### TASK BRIEF
Reproduce the records word for word, starting at the line with "Click the page" and continuing to the end of the records. Leave the pictures out.

### MATERIAL PROVIDED
*****

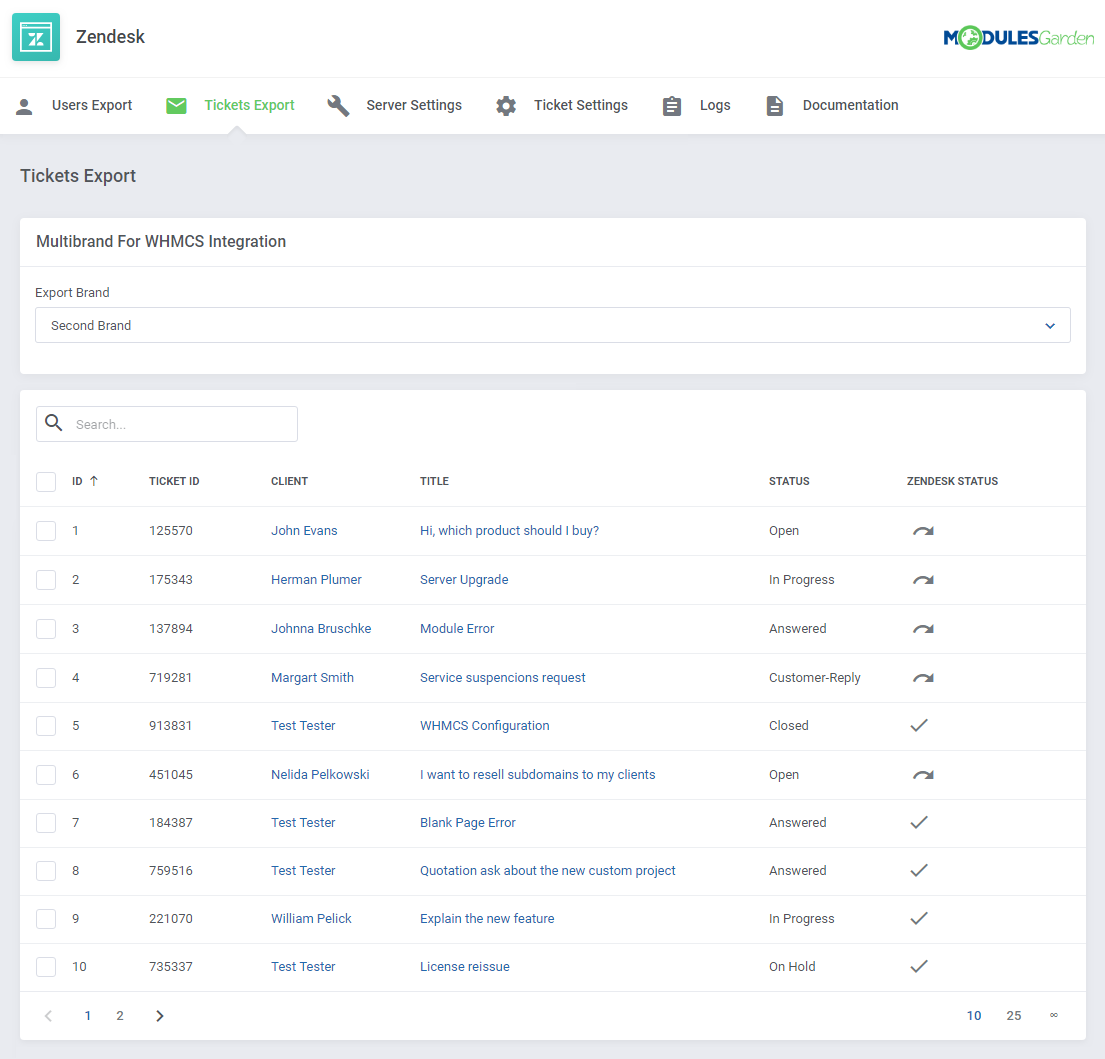This screenshot has height=1059, width=1105.
Task: Open the Module Error ticket link
Action: point(457,628)

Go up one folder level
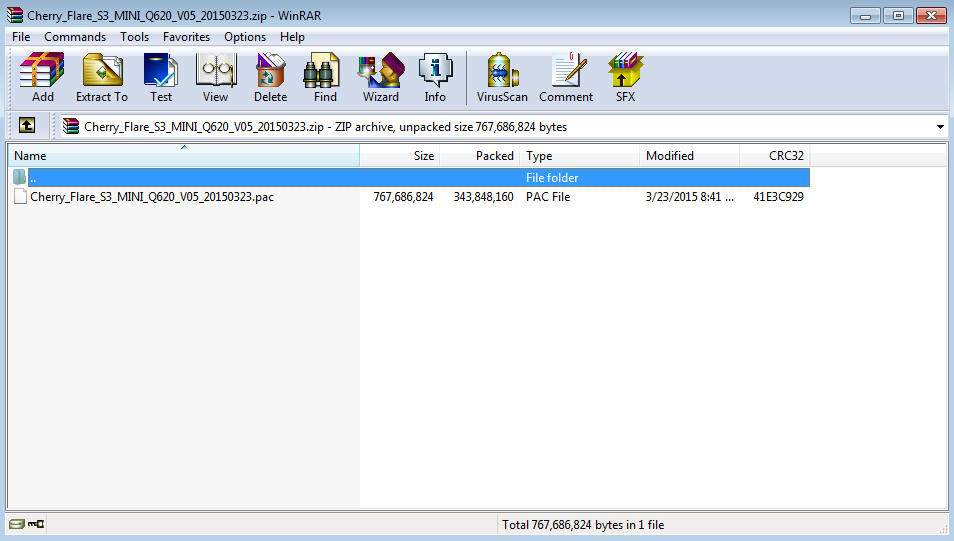pos(27,126)
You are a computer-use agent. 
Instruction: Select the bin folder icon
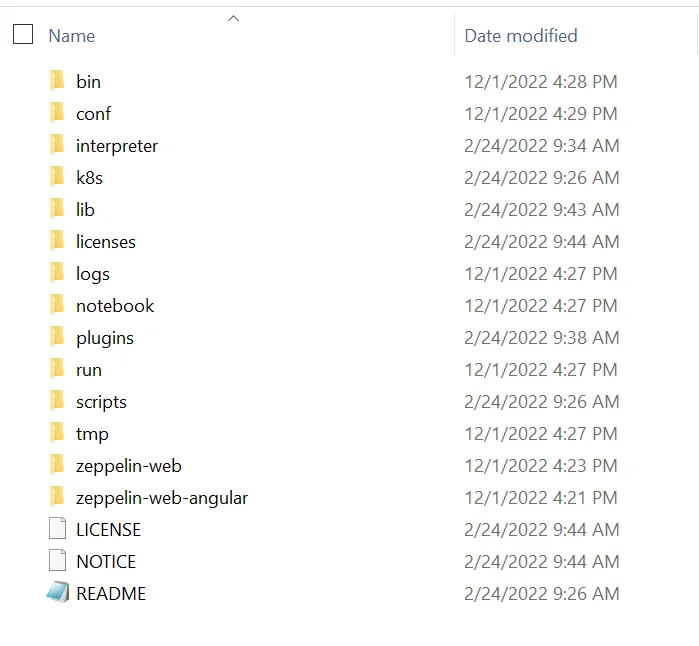[x=58, y=81]
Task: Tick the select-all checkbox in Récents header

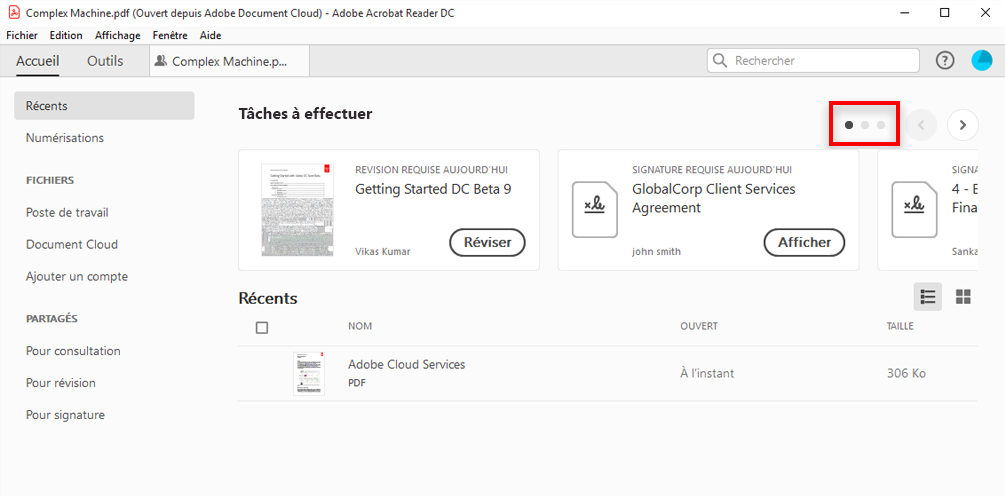Action: (x=262, y=327)
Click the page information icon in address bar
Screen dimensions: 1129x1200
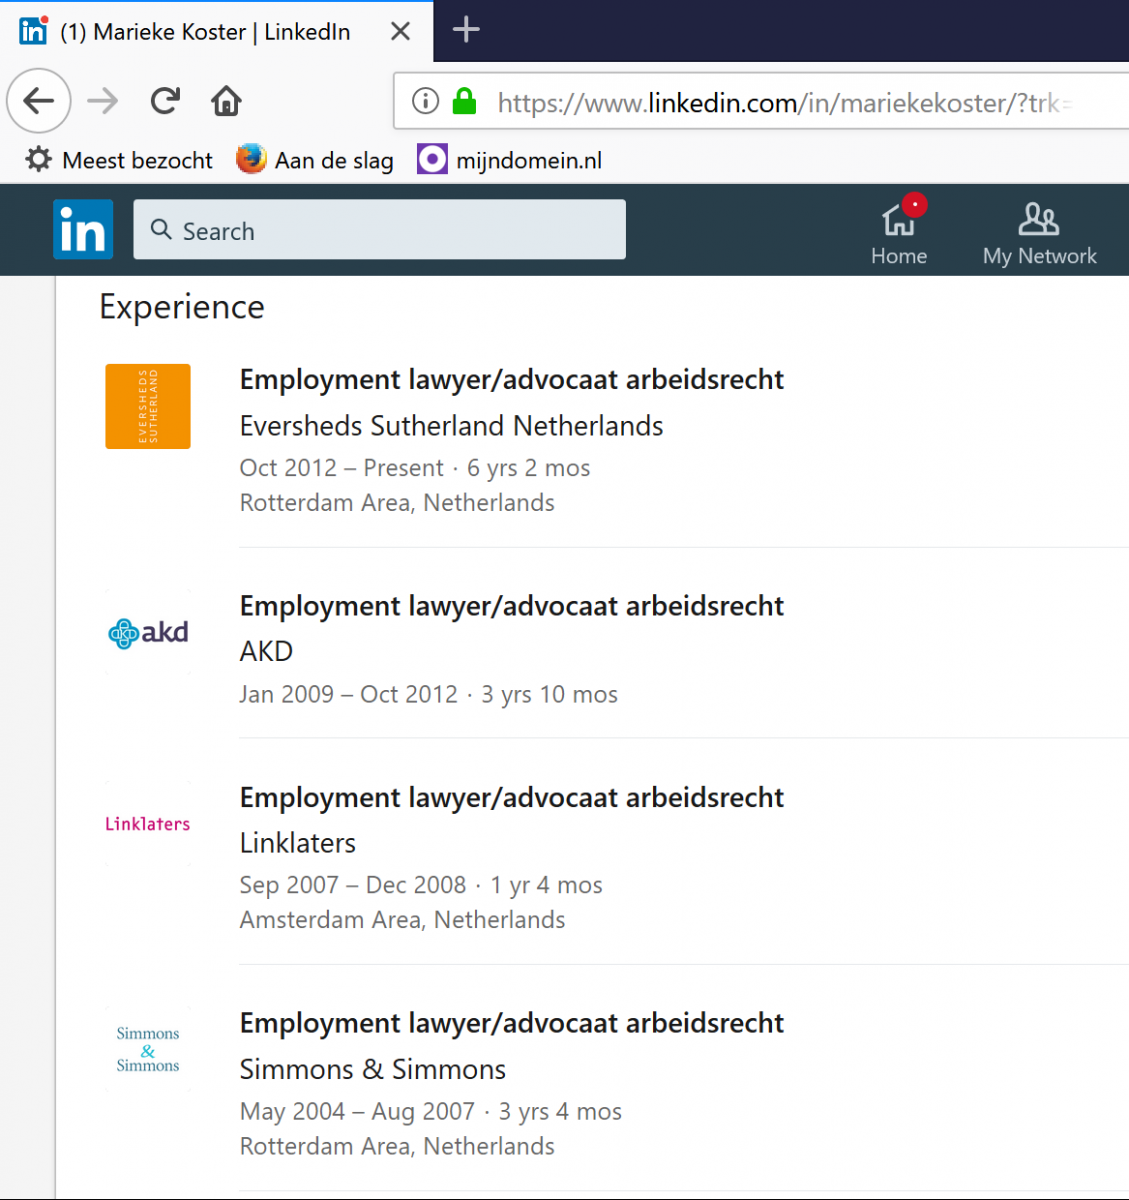click(x=424, y=101)
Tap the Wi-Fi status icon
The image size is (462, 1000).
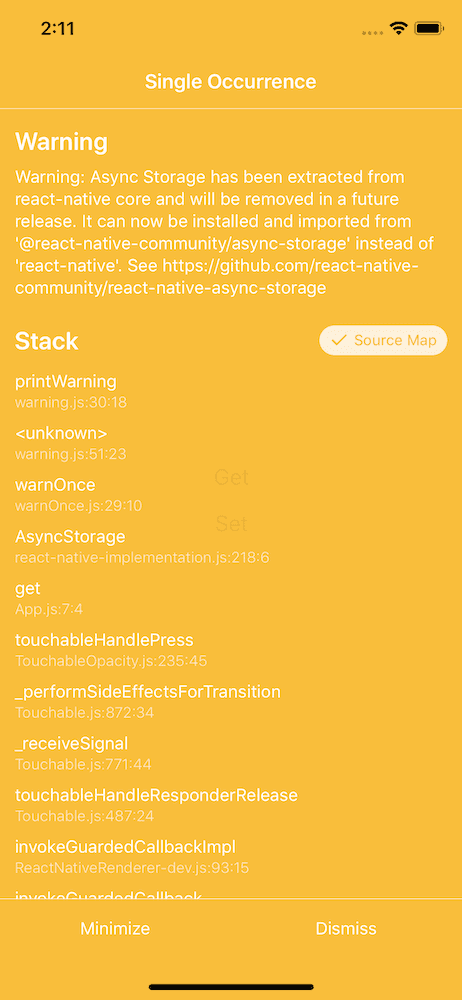tap(399, 28)
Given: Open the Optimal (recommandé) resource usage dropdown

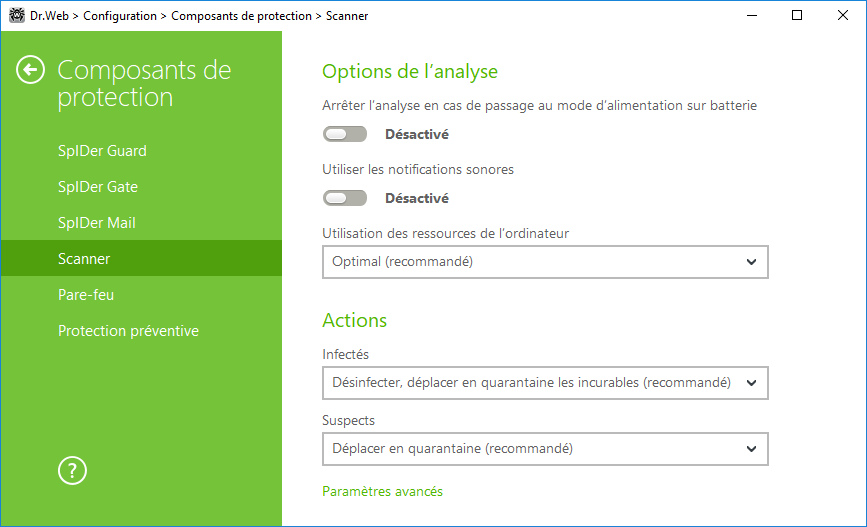Looking at the screenshot, I should (x=545, y=262).
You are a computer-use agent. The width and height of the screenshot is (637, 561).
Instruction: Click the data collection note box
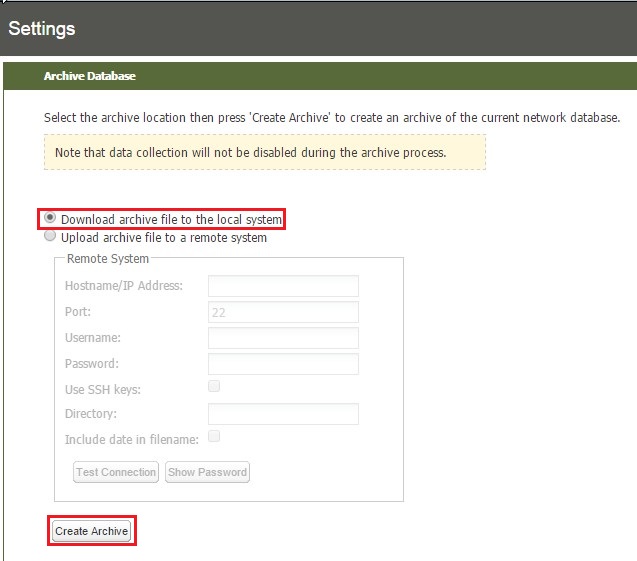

*****

### ANSWER
Click the page information icon in address bar
Screen dimensions: 1129x1200
click(x=424, y=101)
Tap the Wi-Fi status icon
The image size is (462, 1000).
tap(399, 28)
Given: Open the Optimal (recommandé) resource usage dropdown

Looking at the screenshot, I should (x=545, y=262).
You are a computer-use agent. The width and height of the screenshot is (637, 561).
Instruction: Click the data collection note box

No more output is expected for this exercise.